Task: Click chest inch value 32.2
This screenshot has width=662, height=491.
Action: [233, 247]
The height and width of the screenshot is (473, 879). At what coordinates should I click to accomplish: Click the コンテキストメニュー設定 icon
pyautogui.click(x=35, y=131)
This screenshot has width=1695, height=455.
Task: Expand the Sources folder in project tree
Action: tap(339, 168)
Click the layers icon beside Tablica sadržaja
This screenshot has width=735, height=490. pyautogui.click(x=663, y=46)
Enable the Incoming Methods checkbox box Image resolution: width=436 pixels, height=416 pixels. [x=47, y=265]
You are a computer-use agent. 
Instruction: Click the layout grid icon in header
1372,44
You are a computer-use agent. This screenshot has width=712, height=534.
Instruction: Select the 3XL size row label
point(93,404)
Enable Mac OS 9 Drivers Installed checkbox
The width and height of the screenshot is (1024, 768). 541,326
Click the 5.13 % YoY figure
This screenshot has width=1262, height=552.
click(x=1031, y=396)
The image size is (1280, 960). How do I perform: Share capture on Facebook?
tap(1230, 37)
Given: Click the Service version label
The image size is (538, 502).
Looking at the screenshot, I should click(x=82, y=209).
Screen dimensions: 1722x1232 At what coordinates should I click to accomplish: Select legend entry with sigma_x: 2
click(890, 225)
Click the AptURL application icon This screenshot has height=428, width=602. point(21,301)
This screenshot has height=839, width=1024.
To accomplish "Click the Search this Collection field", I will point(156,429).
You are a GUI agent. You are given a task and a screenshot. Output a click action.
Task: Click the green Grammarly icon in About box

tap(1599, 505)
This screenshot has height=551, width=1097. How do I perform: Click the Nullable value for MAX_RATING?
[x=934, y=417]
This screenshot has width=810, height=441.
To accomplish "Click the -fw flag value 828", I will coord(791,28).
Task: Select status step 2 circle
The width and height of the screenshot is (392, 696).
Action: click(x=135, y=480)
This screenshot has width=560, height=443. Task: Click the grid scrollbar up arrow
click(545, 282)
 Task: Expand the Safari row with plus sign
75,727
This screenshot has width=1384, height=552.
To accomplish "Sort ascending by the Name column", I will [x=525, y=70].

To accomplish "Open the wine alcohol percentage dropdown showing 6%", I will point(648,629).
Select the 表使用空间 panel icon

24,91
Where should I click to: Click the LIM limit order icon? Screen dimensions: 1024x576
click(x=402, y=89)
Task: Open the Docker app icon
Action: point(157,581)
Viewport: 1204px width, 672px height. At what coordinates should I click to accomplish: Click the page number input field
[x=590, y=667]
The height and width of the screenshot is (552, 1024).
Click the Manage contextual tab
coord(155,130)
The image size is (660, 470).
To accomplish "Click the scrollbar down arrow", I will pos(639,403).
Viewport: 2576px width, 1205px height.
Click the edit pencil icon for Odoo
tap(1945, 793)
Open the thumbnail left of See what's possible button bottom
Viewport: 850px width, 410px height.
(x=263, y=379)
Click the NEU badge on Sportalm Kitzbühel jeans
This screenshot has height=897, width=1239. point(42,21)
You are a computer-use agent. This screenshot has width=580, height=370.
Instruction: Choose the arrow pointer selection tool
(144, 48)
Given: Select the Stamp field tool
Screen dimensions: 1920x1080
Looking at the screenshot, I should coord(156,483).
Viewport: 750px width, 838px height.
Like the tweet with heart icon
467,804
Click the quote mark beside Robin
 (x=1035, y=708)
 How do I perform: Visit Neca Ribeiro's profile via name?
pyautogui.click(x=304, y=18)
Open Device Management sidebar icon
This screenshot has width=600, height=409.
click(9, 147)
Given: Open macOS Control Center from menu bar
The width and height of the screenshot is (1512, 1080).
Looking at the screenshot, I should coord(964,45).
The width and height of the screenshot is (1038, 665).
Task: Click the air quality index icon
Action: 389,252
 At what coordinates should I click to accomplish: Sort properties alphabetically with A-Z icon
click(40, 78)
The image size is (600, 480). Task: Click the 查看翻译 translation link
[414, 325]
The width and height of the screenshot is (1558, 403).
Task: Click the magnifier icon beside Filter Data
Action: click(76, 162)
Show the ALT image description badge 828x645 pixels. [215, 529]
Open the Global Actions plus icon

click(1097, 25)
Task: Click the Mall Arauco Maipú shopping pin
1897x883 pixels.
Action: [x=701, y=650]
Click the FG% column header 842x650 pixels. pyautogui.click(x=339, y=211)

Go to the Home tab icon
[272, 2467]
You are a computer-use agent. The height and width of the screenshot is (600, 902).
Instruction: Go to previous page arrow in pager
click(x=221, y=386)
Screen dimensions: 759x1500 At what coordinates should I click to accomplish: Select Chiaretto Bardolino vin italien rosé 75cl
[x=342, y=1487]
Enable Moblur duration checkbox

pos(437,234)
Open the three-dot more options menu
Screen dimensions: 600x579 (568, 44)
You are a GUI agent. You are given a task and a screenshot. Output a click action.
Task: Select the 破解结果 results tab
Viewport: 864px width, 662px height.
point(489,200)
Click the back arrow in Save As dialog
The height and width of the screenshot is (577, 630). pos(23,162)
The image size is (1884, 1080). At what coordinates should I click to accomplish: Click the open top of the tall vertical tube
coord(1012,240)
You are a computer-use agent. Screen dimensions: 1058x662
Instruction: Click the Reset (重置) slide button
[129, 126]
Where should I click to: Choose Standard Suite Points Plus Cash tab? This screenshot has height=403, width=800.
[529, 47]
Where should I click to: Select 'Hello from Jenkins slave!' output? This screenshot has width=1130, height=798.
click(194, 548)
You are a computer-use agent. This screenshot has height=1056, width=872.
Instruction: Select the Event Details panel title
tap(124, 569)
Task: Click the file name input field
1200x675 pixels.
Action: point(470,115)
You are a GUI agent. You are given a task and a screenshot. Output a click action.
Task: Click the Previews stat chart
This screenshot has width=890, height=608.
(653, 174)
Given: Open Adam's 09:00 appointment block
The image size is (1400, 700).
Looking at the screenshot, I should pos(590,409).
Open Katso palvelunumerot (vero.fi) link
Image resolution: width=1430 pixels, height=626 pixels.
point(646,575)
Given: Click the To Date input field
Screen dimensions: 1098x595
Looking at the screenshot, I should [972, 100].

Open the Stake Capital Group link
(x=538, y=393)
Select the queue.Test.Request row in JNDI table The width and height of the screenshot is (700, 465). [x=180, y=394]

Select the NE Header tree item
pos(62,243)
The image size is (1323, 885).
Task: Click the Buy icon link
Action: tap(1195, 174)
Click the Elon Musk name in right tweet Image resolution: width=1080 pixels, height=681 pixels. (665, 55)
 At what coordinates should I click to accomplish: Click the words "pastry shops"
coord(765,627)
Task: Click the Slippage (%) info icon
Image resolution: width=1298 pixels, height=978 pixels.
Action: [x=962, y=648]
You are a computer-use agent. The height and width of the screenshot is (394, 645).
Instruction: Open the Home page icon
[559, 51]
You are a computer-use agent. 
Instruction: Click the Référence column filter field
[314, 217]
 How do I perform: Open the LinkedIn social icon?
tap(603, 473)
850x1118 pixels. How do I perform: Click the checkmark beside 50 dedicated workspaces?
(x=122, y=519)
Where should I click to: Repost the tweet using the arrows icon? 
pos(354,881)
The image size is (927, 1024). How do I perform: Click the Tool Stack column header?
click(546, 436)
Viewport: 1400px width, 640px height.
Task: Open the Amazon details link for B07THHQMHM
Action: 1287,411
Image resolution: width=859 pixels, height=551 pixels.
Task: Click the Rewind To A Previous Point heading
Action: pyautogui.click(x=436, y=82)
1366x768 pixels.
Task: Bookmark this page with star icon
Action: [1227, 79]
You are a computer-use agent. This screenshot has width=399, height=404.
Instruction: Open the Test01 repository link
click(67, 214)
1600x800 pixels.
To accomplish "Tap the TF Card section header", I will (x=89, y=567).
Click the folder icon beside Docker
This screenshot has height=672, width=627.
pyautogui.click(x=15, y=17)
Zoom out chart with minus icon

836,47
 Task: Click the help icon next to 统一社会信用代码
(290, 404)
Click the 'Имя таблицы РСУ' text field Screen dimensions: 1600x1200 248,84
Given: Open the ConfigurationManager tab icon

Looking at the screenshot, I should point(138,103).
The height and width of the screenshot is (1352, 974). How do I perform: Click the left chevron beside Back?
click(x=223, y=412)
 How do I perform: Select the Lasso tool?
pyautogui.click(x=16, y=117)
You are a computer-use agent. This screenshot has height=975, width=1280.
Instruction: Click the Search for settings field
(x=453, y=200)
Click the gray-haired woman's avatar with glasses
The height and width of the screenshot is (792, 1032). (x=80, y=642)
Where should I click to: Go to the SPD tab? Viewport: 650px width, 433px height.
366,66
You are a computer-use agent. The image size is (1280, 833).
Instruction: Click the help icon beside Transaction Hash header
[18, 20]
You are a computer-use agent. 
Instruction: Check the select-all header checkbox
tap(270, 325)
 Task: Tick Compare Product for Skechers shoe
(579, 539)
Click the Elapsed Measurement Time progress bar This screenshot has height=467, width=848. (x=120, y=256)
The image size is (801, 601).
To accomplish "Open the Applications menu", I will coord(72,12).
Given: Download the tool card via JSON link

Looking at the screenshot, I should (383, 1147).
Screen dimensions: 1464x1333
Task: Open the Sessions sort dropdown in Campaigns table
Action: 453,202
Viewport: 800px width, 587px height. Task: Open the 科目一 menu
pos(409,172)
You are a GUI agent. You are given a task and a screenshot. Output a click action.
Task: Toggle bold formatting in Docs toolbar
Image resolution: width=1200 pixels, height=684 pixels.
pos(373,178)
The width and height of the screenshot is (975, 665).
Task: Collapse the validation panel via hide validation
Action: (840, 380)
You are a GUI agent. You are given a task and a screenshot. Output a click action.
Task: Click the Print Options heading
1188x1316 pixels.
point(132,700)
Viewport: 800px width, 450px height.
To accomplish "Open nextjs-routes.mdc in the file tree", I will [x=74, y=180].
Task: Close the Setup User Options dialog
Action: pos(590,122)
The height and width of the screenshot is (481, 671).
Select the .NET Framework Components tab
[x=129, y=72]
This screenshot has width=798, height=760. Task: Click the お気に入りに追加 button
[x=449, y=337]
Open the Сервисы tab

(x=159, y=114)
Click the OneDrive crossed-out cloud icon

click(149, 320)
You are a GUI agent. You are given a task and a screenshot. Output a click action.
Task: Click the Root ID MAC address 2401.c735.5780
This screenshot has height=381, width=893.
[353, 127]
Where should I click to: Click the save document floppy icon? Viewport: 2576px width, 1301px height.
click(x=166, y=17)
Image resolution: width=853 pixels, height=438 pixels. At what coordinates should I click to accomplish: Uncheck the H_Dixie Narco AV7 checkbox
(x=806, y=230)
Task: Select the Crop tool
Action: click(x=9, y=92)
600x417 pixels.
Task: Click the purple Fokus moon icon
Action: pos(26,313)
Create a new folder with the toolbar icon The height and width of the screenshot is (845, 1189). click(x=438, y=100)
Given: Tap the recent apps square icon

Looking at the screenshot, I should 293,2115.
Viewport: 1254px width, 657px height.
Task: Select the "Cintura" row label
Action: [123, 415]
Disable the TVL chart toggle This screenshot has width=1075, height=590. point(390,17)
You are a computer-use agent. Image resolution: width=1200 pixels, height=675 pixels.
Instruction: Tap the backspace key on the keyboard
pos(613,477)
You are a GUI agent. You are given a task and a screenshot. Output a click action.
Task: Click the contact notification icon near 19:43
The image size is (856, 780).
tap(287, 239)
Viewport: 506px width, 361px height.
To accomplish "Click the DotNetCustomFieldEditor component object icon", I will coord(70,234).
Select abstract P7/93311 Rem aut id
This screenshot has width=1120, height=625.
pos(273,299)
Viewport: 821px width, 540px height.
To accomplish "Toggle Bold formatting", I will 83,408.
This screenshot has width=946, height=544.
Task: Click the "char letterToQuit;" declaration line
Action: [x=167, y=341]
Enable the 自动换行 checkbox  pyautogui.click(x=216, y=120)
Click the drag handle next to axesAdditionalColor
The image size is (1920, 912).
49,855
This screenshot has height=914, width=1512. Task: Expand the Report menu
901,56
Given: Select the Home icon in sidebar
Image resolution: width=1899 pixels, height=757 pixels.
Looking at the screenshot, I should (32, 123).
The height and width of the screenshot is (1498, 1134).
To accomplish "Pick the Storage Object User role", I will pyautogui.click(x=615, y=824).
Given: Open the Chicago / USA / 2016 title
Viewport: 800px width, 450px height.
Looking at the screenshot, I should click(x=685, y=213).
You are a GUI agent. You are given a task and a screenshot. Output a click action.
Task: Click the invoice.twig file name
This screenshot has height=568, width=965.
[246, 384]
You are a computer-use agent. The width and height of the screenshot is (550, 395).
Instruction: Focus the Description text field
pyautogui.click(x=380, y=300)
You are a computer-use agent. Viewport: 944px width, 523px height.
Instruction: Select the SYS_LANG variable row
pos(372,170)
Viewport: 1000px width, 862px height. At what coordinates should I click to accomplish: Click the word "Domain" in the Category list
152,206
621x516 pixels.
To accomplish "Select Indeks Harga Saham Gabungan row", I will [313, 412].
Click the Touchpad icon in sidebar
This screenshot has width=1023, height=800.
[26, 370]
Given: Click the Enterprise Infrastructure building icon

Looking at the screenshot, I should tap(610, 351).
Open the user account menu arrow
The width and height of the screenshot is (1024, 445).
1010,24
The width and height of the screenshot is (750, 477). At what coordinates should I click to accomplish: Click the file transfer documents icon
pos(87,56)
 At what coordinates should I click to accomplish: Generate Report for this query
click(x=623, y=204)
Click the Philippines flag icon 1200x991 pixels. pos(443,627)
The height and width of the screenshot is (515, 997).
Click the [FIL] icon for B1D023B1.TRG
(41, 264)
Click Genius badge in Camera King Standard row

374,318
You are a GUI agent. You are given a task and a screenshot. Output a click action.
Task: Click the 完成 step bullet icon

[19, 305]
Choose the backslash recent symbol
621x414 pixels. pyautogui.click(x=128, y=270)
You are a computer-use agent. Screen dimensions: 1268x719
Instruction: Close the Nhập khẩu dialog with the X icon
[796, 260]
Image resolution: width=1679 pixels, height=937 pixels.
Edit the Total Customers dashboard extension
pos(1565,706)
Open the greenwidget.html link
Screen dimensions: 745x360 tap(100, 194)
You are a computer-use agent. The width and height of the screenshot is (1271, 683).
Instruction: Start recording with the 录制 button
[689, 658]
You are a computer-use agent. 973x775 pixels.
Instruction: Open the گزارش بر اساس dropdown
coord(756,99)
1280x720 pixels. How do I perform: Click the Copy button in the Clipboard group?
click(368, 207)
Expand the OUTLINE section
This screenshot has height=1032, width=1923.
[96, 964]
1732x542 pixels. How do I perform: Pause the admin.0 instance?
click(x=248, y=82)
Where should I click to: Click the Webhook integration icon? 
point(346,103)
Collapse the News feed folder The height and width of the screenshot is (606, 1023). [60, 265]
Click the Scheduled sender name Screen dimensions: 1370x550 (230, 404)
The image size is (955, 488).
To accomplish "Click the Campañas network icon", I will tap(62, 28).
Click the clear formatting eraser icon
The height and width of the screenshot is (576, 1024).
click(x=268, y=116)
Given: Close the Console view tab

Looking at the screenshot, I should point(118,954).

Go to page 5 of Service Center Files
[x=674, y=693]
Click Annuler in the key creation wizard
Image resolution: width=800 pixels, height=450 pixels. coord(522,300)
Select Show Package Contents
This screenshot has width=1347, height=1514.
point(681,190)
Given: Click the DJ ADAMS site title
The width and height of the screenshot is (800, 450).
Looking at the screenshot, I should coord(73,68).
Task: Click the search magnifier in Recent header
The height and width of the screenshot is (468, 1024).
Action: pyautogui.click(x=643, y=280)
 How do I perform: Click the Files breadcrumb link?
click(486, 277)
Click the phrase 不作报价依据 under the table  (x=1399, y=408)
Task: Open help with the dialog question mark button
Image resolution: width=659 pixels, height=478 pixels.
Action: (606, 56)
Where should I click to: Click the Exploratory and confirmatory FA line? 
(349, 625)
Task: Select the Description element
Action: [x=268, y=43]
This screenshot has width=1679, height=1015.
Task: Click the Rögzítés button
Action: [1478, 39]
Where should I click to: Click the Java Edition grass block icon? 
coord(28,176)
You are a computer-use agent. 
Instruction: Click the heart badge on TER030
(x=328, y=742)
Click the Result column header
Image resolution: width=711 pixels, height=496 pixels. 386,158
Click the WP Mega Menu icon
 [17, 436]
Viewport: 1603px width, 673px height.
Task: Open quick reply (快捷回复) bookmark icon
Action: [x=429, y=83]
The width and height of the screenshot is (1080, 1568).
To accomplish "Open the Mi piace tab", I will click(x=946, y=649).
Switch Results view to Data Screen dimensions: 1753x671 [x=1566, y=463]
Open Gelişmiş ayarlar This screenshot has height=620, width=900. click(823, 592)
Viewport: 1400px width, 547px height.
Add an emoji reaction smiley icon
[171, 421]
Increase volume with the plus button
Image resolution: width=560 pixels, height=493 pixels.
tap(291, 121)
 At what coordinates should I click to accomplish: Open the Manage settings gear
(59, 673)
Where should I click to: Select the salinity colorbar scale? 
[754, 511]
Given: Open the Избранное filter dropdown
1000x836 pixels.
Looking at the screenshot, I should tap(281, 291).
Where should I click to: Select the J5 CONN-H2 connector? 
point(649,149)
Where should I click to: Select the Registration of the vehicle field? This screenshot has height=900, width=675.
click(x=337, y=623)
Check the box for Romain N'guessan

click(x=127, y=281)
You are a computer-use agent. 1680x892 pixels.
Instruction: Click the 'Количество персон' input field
++++++++++
* Work required *
For the string "toolbar", search the preceding data and copy every line that includes it.

* Answer section *
Task: Toggle bold formatting in Docs toolbar
Create a new folder with the toolbar icon The height and width of the screenshot is (845, 1189). click(x=438, y=100)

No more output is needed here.